3. Key Contributions

First HOI Framework for Complex 3D Dynamics: MVHOI transcends 2D translational models, enabling realistic object swapping and interaction under agile 3D transformations (rotations, occlusions).
Unified Object Anchor (UOA): A novel module leveraging 3D Foundation Models to create a latent space where motion and multi-view appearance are unified, enabling deterministic view-querying rather than stochastic generation.
Geometry-Aware Attention Mechanism: A retrieval mechanism that uses intermediate attention cues from the 3D model to steer the video diffusion process, ensuring viewpoint-consistent texture synthesis.
Cross-Iterative Inference Strategy: A robust method for long-duration video generation that mitigates cumulative drift by alternating between coarse planning and high-fidelity refinement.

4. Experimental Results

The authors evaluated MVHOI on Self-Reenactment (reconstructing the original object) and Cross-Reenactment (swapping the object with a new one) tasks, comparing against state-of-the-art baselines like MimicMotion, VACE, HunyuanCustom, and HuMo.

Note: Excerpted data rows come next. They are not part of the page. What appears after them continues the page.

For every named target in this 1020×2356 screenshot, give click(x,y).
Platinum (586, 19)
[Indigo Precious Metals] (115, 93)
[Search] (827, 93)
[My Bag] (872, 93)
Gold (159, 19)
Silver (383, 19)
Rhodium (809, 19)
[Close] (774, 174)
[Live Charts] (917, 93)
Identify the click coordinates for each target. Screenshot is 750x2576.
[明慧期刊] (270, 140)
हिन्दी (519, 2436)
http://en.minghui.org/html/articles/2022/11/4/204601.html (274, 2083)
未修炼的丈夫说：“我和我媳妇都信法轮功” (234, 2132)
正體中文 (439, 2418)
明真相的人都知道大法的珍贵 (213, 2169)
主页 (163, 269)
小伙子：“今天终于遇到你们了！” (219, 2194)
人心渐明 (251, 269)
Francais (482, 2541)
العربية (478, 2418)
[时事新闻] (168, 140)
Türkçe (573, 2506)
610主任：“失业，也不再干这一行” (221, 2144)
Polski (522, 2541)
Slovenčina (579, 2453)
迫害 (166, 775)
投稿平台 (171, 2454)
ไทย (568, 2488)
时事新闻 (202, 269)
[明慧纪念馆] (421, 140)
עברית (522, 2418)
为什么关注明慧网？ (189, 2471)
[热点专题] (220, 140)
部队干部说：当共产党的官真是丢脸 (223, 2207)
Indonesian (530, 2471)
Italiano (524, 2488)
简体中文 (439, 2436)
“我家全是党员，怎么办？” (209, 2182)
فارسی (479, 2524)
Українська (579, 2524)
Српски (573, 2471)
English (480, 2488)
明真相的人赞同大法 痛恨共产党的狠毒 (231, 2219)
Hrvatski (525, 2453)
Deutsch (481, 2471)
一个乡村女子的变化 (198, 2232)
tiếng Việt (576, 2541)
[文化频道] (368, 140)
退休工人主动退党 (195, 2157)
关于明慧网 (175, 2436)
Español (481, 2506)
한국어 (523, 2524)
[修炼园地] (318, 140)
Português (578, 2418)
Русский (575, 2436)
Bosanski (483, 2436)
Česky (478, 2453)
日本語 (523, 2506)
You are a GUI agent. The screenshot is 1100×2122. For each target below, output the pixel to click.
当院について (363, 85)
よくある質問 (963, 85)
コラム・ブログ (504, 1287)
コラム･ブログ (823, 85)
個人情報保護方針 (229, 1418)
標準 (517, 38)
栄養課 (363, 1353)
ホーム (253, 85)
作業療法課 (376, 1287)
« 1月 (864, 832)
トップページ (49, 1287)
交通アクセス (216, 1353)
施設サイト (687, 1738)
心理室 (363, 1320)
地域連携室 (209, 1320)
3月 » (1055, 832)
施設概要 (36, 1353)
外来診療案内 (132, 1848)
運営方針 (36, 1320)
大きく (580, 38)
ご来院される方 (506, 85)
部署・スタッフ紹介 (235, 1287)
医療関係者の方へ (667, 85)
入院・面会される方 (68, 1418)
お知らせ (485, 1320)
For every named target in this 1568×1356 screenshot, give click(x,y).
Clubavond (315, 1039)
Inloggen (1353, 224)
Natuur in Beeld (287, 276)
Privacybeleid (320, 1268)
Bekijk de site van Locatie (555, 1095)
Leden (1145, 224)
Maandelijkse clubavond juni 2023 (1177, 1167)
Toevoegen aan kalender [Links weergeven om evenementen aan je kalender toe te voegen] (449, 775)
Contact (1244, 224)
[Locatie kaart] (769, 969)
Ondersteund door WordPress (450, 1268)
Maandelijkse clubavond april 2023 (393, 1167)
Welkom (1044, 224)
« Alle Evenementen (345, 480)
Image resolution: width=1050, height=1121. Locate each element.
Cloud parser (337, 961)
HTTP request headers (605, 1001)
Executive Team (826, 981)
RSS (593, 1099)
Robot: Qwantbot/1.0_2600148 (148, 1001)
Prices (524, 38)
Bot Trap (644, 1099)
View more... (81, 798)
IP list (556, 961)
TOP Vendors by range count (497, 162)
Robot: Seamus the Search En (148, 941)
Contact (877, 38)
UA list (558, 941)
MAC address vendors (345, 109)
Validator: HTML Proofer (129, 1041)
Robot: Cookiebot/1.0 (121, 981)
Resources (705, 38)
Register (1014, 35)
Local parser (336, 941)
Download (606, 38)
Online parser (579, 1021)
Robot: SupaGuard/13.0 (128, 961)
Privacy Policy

Quantitative Performance: MVHOI achieved state-of-the-art results across all metrics:
- PSNR: 30.21 (vs. 27.25 for VACE).
- SSIM: 0.960 (vs. 0.954 for VACE).
- LPIPS: 0.025 (lower is better).
- FID: 17.90 (vs. 47.43 for VACE).
- O-CLIP: 0.848 (indicating better semantic alignment).
Qualitative Improvements:
- Significantly reduced object shape distortion and temporal appearance drift.
- Maintained correct hand-object coupling even during rapid 360° rotations.
- Eliminated "texture flickering" and view confusion common in other methods.
Ablation Studies: Confirmed that both the Coarse Reenactment Guidance (CRG) and the Attention Enhancement (AE) are critical. Removing AE led to view confusion, while removing CRG resulted in temporal instability.

5. Significance

MVHOI represents a paradigm shift in controllable video generation by moving away from purely 2D conditioning toward 3D-aware latent modeling. By leveraging 3D Foundation Models as a geometric prior, it solves the fundamental "representation gap" in complex HOI scenarios. This work enables high-fidelity, physically plausible digital human creation and object manipulation, which is crucial for applications in virtual reality, gaming, and cinematic content generation where long-duration, complex interactions are required.